## BEGIN

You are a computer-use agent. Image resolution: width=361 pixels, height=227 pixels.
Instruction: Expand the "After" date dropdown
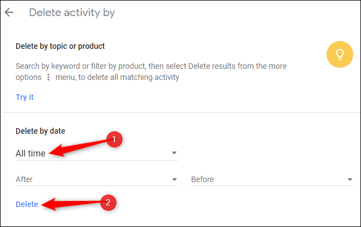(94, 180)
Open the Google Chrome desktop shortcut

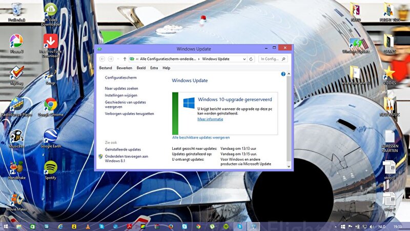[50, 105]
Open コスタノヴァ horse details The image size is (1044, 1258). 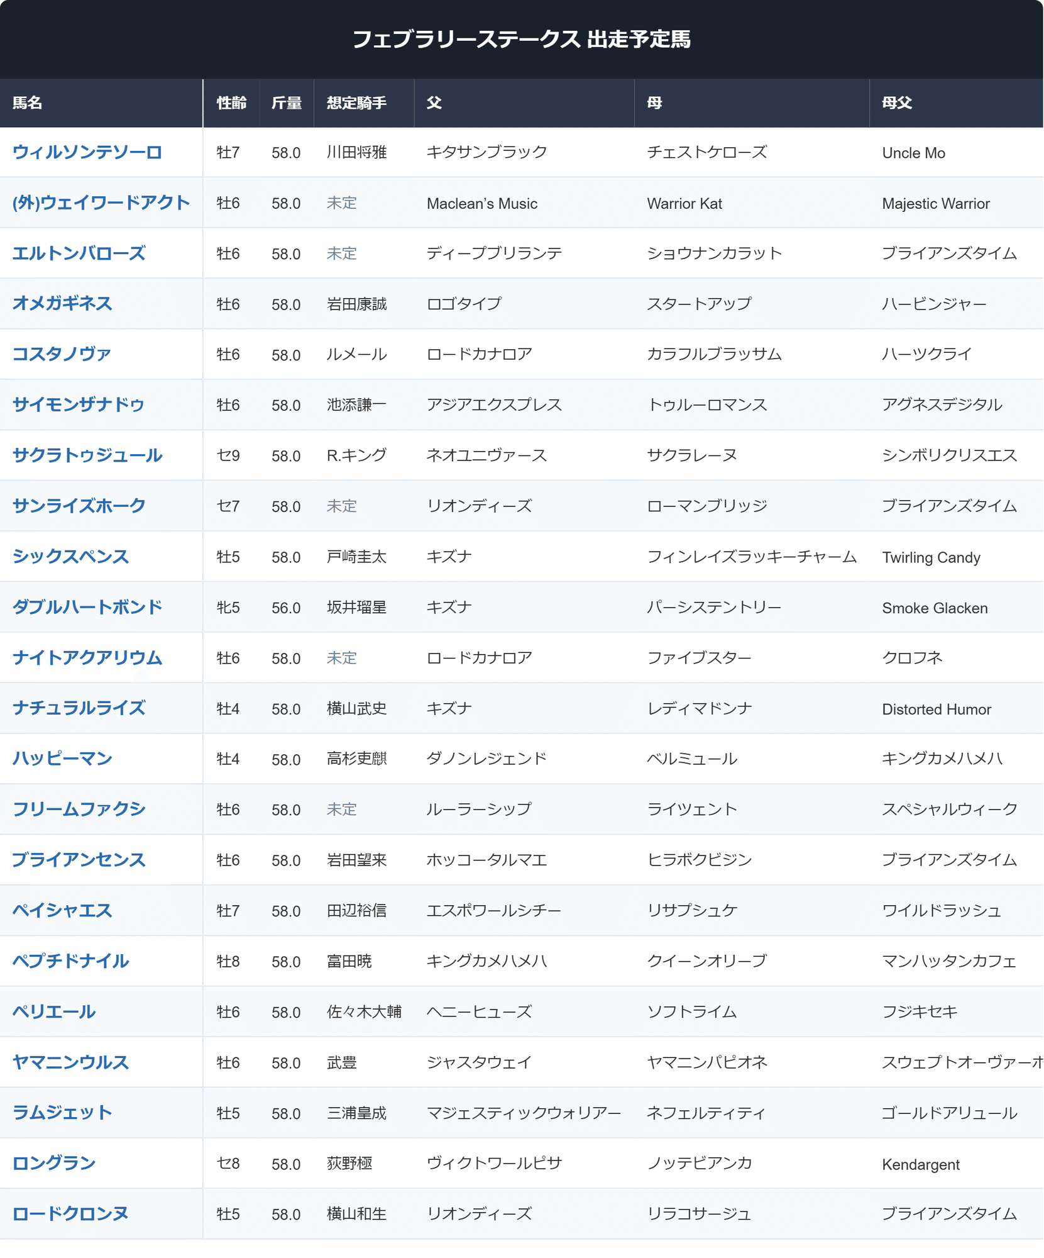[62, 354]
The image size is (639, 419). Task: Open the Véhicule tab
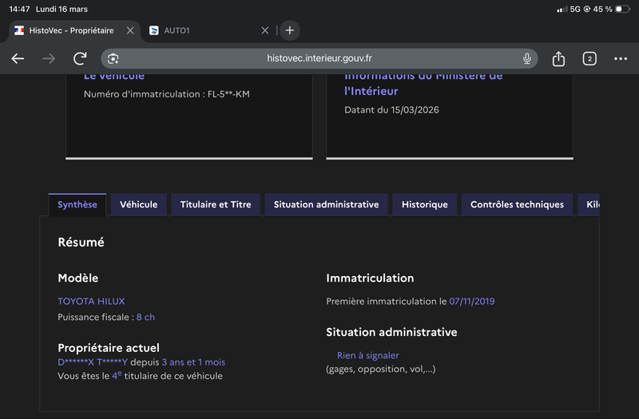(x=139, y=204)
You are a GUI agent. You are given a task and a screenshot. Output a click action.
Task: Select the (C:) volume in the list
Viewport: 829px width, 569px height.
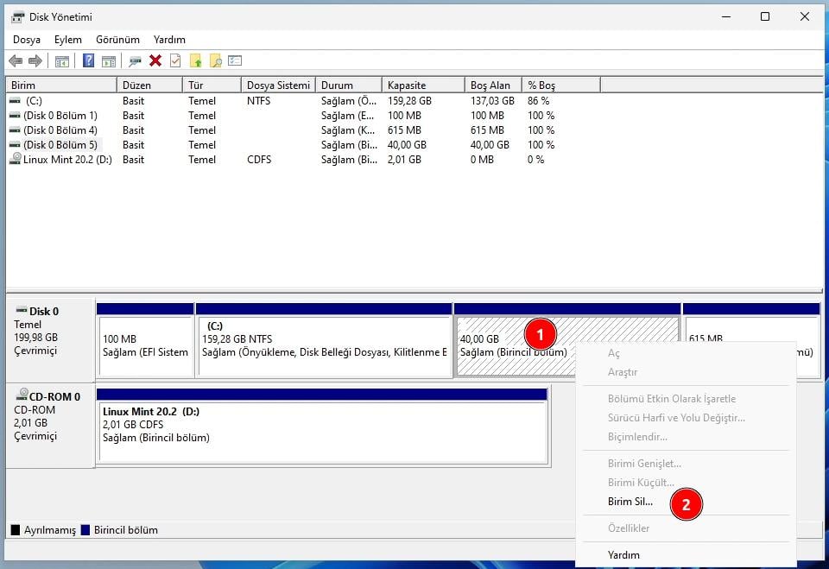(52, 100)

## END
## BEGIN

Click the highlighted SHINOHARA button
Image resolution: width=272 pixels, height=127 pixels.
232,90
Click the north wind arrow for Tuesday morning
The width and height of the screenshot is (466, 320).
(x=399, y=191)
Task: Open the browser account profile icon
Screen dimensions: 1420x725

## END

Required work. From the listing above, pull out every line that contains the word "agent". Case counts.

Exercise result.
You are a computer-use agent. Image resolution: width=361 pixels, height=227 pixels.
You are a GUI agent. You are given a task and a screenshot. Output a click action.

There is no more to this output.